JON JUARISTI-ABC

  • La izquierda española, como la europea en general, nunca ha sido capaz de verse como reformista

Uno de los últimos artículos de Umberto Eco, ‘Izquierda y poder’, publicado en 2015, apenas un año antes de su muerte, trataba del destino trágico de la izquierda europea. Durante siglo y medio, escribía el filósofo piamontés, la izquierda europea había vivido con la esperanza de una revolución que nunca llegó a triunfar. Allí donde lo hizo –en Rusia, China y países satélites entre los que destacan todavía Cuba y Corea del Norte, por no hablar ya de la Venezuela del bolivarismo–, los revolucionarios se volvieron conservadores, cuando no claramente reaccionarios.

Esa larga frustración convirtió a la izquierda europea (occidental, por supuesto) en una fuerza que nunca supo verse de otra forma que como ruptural, incapaz de decir que sí a algo. La izquierda, europea, sostenía Eco, «siempre se sintió obligada a decir que no, y miraba con recelo a los que en ella se aventuraban, tímidamente, a decir que sí con la boca pequeña», es decir, a transigir un poco con el capitalismo y a intentar cambiar el sistema desde dentro. A estos, «los expulsaba por socialdemócratas» (o sea, por socialtraidores), y cuando la dirección de un partido se volvía socialdemócrata, los militantes lo abandonaban para formar organizaciones más radicales, aunque fuesen grupúsculos imperceptibles.

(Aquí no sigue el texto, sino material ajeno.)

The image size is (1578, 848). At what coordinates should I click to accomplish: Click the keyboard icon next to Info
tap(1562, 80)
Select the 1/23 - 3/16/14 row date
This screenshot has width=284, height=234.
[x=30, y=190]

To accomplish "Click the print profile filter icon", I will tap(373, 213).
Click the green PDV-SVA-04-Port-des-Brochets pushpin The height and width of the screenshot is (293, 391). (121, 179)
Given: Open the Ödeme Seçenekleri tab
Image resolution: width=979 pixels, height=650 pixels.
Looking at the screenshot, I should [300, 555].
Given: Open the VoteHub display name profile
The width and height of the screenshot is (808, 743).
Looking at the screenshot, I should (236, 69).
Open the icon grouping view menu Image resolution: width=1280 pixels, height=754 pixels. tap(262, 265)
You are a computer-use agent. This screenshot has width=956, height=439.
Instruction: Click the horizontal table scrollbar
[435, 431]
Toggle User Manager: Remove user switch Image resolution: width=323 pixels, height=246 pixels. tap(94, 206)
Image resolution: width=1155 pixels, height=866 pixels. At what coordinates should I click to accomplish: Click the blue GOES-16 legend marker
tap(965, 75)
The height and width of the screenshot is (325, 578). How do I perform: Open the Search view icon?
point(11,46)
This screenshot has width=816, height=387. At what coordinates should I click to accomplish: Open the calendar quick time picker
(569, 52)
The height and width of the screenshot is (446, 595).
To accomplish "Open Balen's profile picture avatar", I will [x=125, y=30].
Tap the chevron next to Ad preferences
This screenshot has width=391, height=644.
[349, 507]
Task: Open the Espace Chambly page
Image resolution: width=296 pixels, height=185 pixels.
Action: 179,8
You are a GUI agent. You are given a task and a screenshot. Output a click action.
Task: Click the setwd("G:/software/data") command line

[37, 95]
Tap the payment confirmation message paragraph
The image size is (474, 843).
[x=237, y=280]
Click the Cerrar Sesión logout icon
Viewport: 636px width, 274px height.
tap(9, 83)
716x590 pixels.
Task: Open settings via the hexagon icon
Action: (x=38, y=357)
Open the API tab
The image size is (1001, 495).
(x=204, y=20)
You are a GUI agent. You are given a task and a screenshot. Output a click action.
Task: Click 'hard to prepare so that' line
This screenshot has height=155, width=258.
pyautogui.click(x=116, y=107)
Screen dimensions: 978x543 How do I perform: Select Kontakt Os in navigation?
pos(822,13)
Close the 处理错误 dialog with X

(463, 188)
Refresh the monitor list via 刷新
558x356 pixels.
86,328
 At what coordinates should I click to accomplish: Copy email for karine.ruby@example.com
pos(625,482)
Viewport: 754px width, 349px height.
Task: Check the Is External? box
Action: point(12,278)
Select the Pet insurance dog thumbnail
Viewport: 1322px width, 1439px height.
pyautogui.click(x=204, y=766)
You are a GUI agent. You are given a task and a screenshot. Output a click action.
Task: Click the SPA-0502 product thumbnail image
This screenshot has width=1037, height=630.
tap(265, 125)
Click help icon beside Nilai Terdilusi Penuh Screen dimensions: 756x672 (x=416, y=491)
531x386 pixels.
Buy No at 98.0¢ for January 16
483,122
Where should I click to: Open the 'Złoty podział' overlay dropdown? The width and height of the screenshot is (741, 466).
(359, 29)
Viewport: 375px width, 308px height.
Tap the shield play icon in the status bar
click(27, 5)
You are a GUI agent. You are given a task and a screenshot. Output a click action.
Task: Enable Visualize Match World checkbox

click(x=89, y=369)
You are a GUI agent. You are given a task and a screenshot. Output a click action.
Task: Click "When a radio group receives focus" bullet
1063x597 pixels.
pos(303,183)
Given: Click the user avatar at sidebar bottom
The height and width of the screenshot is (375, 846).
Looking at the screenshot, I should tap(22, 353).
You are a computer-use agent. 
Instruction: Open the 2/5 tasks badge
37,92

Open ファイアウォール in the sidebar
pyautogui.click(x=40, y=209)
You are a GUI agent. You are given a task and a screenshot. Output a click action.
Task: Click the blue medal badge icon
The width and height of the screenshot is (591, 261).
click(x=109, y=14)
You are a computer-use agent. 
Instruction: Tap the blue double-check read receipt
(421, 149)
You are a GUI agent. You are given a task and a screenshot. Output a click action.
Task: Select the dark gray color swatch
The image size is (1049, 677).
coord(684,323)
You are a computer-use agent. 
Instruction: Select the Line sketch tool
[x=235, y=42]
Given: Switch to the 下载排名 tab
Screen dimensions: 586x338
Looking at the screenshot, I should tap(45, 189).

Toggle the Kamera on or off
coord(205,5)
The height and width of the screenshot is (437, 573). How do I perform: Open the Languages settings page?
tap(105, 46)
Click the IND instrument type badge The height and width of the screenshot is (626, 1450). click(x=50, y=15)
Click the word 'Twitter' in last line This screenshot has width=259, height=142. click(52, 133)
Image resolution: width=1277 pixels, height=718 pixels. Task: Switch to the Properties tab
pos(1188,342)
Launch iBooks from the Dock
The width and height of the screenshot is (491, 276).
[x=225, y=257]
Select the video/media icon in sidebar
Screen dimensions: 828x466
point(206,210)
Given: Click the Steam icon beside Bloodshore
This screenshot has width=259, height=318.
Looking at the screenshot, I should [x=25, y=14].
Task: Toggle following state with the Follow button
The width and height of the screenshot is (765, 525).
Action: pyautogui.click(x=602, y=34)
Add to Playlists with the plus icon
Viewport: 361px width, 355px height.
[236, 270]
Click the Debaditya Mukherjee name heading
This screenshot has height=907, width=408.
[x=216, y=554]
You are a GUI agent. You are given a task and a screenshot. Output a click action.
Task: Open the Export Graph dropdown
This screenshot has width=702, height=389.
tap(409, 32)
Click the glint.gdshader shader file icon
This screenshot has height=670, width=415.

Es obvio que Eco pensaba especialmente en el caso de la izquierda italiana, y, sobre todo, en la gran crisis del eurocomunismo durante los años setenta y ochenta, cuando la constelación de los grupos violentos y armados salidos de las filas del PCI terminó con el reformismo de los líderes como Berlinguer, que no eran exactamente como Santiago Carrillo, y con el propio PCI. Eco cargó en su producción periodística de esos años contra lo que juzgaba la «estupidez y locura» de la morralla izquierdista de los llamados «años de plomo» (Brigadas Rojas, Núcleos Armados Proletarios, Lotta Continua, etcétera), que demolieron la izquierda en Italia hasta hoy. Al contrario que a los eurocomunistas, a la nueva izquierda entre terrorista y suicida le repugnaba la idea misma de compartir el poder, que consideraba patrimonio de la «corrupta» Democracia Cristiana. En palabras de Eco, «se conformaba con pensar que algún día lograría destruir ese poder que rechazaba».

La historia de la izquierda española no ha sido tan distinta. La extrema izquierda (es decir, nuestra izquierda más europea en el peor sentido) ha conseguido terminar con lo poco que había de socialdemocracia en el PSOE, valiéndose de la colaboración de Pedro Sánchez.

Entre este y aquella se intercambiaron ideología y adverbios. Las podemitas fingieron valorar la afirmación (‘solo sí es sí’) y Sánchez se apoderó de la negación crónica («no es no»). Así les ha ido: «Pero sea vuestro hablar sí, sí; no, no, porque lo que es más de esto del mal procede» (Mateo, 5, 37).